- [DOCUMENT EXCERPT]
......
Re: [PATCH] signal: SIGKILL can cause signal effects to appear at PTRACE_EVENT_EXIT without tracer notification
From: Eric W. Biederman
Date: Tue Nov 02 2021 - 14:07:10 EST
Kyle Huey <me@xxxxxxxxxxxx> writes:
> On Tue, Nov 2, 2021 at 7:09 AM Eric W. Biederman <ebiederm@xxxxxxxxxxxx> wrote:
>>
>> Kyle Huey <me@xxxxxxxxxxxx> writes:
>>
>> > rr, a userspace record and replay debugger[0], uses the recorded register
>> > state at PTRACE_EVENT_EXIT to find the point in time at which to cease
>> > executing the program during replay.
......
- [GIVEN RECORDS]

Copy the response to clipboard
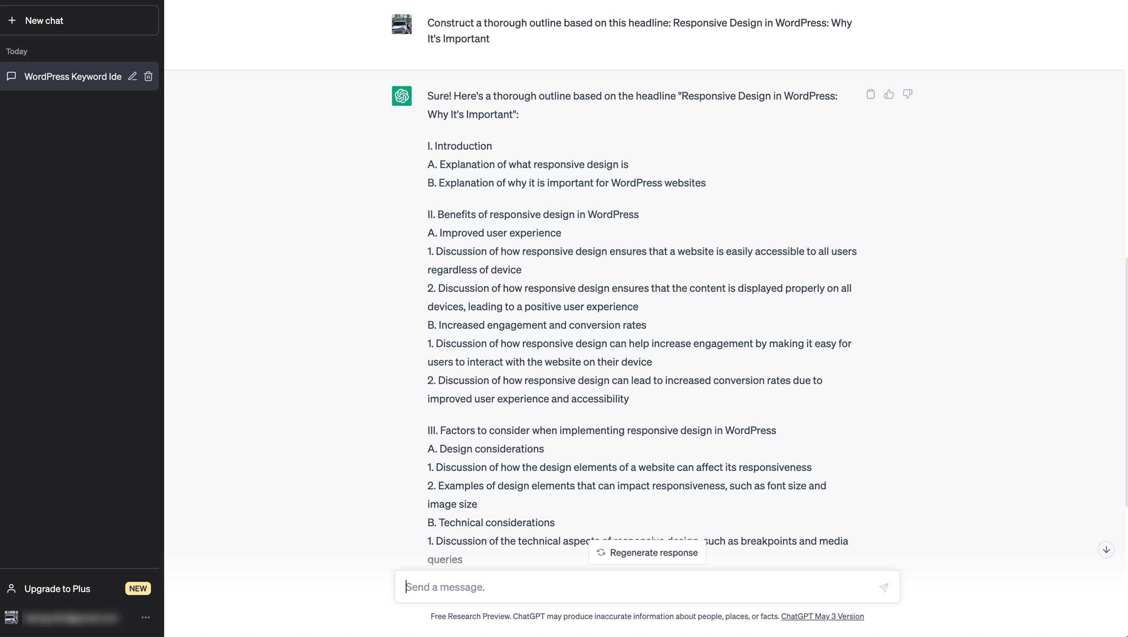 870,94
......
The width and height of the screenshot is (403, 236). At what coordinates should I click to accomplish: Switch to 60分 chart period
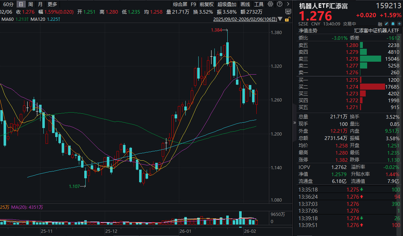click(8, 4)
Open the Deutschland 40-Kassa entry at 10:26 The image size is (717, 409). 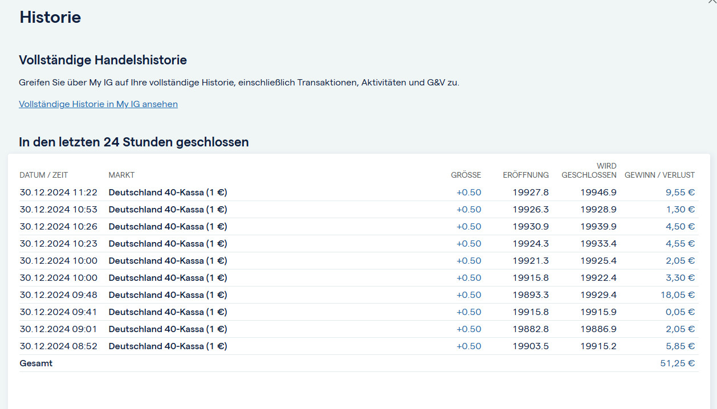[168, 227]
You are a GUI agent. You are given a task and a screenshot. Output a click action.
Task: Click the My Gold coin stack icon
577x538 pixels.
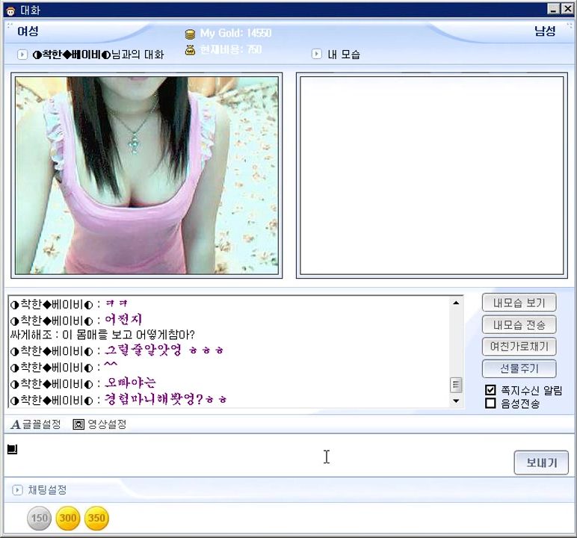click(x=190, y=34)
......
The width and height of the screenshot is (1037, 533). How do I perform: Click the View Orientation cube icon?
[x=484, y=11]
......
- [REQUIRED ACTIONS]
• a. Transcribe the mailing list message about SIGKILL and PTRACE_EVENT_EXIT word for word, covering the stretch from "Re: [PATCH] signal: SIGKILL" through "program during replay.".
• b. According to the mailing list message about SIGKILL and PTRACE_EVENT_EXIT, what does rr use the recorded register state at PTRACE_EVENT_EXIT to find?
• c. Resume the mailing list message about SIGKILL and PTRACE_EVENT_EXIT from the point where it stops.
The data above is separate material and has no connection to the mailing list message.

- [TASK-BY-TASK OUTPUTS]
• a.
Re: [PATCH] signal: SIGKILL can cause signal effects to appear at PTRACE_EVENT_EXIT without tracer notification
From: Eric W. Biederman
Date: Tue Nov 02 2021 - 14:07:10 EST
Kyle Huey <me@xxxxxxxxxxxx> writes:
> On Tue, Nov 2, 2021 at 7:09 AM Eric W. Biederman <ebiederm@xxxxxxxxxxxx> wrote:
>>
>> Kyle Huey <me@xxxxxxxxxxxx> writes:
>>
>> > rr, a userspace record and replay debugger[0], uses the recorded register
>> > state at PTRACE_EVENT_EXIT to find the point in time at which to cease
>> > executing the program during replay.

• b. It finds the point in time at which to cease executing the program during replay.

• c.
>> >
>> > If a SIGKILL races with processing another signal in get_signal, it is
>> > possible for the kernel to decline to notify the tracer of the original
>> > signal. But if the original signal had a handler, the kernel proceeds
>> > with setting up a signal handler frame as if the tracer had chosen to
>> > deliver the signal unmodified to the tracee. When the kernel goes to
>> > execute the signal handler that it has now modified the stack and registers
>> > for, it will discover the pending SIGKILL, and terminate the tracee
>> > without executing the handler. When PTRACE_EVENT_EXIT is delivered to
>> > the tracer, however, the effects of handler setup will be visible to
>> > the tracer.
>> >
>> > Because rr (the tracer) was never notified of the signal, it is not aware
>> > that a signal handler frame was set up and expects the state of the program
>> > at PTRACE_EVENT_EXIT to be a state that will be reconstructed naturally
>> > by allowing the program to execute from the last event. When that fails
>> > to happen during replay, rr will assert and die.
>> >
>> > The following patches add an explicit check for a newly pending SIGKILL
>> > after the ptracer has been notified and the siglock has been reacquired.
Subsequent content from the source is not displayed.